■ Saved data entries

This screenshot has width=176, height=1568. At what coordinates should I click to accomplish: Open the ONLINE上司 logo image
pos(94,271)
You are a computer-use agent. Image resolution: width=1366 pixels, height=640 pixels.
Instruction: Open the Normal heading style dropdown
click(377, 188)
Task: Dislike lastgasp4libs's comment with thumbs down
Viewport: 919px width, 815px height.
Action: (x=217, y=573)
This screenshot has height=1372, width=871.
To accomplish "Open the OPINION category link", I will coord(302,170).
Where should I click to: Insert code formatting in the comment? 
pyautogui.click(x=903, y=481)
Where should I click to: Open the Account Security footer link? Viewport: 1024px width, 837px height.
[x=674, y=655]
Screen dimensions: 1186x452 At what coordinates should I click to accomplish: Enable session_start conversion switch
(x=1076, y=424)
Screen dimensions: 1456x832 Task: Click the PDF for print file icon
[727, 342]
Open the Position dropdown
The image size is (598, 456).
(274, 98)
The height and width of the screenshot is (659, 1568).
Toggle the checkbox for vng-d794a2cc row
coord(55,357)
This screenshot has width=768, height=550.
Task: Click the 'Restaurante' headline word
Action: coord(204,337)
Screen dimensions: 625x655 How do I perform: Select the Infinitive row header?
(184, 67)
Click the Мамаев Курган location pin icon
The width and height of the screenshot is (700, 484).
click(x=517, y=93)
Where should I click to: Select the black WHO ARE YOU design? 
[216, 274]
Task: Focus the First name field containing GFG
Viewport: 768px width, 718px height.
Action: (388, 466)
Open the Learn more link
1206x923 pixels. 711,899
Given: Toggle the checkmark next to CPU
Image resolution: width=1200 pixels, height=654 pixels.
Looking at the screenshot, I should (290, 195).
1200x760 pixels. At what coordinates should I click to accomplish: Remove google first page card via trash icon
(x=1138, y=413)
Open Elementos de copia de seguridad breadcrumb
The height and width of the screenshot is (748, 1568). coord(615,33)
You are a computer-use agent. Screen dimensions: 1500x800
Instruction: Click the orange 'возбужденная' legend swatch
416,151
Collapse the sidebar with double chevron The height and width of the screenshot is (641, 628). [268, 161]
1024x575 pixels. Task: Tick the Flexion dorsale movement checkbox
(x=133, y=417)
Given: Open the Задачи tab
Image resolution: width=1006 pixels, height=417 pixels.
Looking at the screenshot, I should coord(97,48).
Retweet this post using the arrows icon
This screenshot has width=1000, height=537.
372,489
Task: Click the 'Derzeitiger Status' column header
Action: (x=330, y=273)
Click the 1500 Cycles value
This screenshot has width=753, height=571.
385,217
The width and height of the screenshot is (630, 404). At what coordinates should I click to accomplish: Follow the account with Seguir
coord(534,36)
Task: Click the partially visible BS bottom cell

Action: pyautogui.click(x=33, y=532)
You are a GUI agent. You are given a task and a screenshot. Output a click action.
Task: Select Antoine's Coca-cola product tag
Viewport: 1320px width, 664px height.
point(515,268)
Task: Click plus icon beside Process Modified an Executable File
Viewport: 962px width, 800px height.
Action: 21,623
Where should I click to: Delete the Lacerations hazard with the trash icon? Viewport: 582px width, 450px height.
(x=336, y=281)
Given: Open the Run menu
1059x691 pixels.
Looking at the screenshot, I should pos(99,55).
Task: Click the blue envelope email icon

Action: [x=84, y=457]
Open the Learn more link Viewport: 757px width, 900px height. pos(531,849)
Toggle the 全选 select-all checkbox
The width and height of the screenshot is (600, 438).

■ WHAT TO PRODUCE
Please copy the data in full, character for character.

■ TASK RESPONSE
This screenshot has width=176, height=1568. At what coordinates should I click to accomplish: Open the ONLINE上司 logo image
pos(94,271)
You are a computer-use agent. Image resolution: width=1366 pixels, height=640 pixels.
Instruction: Open the Normal heading style dropdown
click(377, 188)
Task: Dislike lastgasp4libs's comment with thumbs down
Viewport: 919px width, 815px height.
Action: (x=217, y=573)
This screenshot has height=1372, width=871.
To accomplish "Open the OPINION category link", I will coord(302,170).
Where should I click to: Insert code formatting in the comment? 
pyautogui.click(x=903, y=481)
Where should I click to: Open the Account Security footer link? Viewport: 1024px width, 837px height.
[x=674, y=655]
Screen dimensions: 1186x452 At what coordinates should I click to accomplish: Enable session_start conversion switch
(x=1076, y=424)
Screen dimensions: 1456x832 Task: Click the PDF for print file icon
[727, 342]
Open the Position dropdown
The image size is (598, 456).
(274, 98)
The height and width of the screenshot is (659, 1568).
Toggle the checkbox for vng-d794a2cc row
coord(55,357)
This screenshot has width=768, height=550.
Task: Click the 'Restaurante' headline word
Action: coord(204,337)
Screen dimensions: 625x655 How do I perform: Select the Infinitive row header?
(184, 67)
Click the Мамаев Курган location pin icon
The width and height of the screenshot is (700, 484).
click(x=517, y=93)
Where should I click to: Select the black WHO ARE YOU design? 
[216, 274]
Task: Focus the First name field containing GFG
Viewport: 768px width, 718px height.
Action: (388, 466)
Open the Learn more link
1206x923 pixels. 711,899
Given: Toggle the checkmark next to CPU
Image resolution: width=1200 pixels, height=654 pixels.
Looking at the screenshot, I should (290, 195).
1200x760 pixels. At what coordinates should I click to accomplish: Remove google first page card via trash icon
(x=1138, y=413)
Open Elementos de copia de seguridad breadcrumb
The height and width of the screenshot is (748, 1568). coord(615,33)
You are a computer-use agent. Screen dimensions: 1500x800
Instruction: Click the orange 'возбужденная' legend swatch
416,151
Collapse the sidebar with double chevron The height and width of the screenshot is (641, 628). [268, 161]
1024x575 pixels. Task: Tick the Flexion dorsale movement checkbox
(x=133, y=417)
Given: Open the Задачи tab
Image resolution: width=1006 pixels, height=417 pixels.
Looking at the screenshot, I should coord(97,48).
Retweet this post using the arrows icon
This screenshot has width=1000, height=537.
372,489
Task: Click the 'Derzeitiger Status' column header
Action: (x=330, y=273)
Click the 1500 Cycles value
This screenshot has width=753, height=571.
385,217
The width and height of the screenshot is (630, 404). At what coordinates should I click to accomplish: Follow the account with Seguir
coord(534,36)
Task: Click the partially visible BS bottom cell

Action: pyautogui.click(x=33, y=532)
You are a GUI agent. You are given a task and a screenshot. Output a click action.
Task: Select Antoine's Coca-cola product tag
Viewport: 1320px width, 664px height.
point(515,268)
Task: Click plus icon beside Process Modified an Executable File
Viewport: 962px width, 800px height.
Action: 21,623
Where should I click to: Delete the Lacerations hazard with the trash icon? Viewport: 582px width, 450px height.
(x=336, y=281)
Given: Open the Run menu
1059x691 pixels.
Looking at the screenshot, I should pos(99,55).
Task: Click the blue envelope email icon

Action: [x=84, y=457]
Open the Learn more link Viewport: 757px width, 900px height. pos(531,849)
Toggle the 全选 select-all checkbox
The width and height of the screenshot is (600, 438).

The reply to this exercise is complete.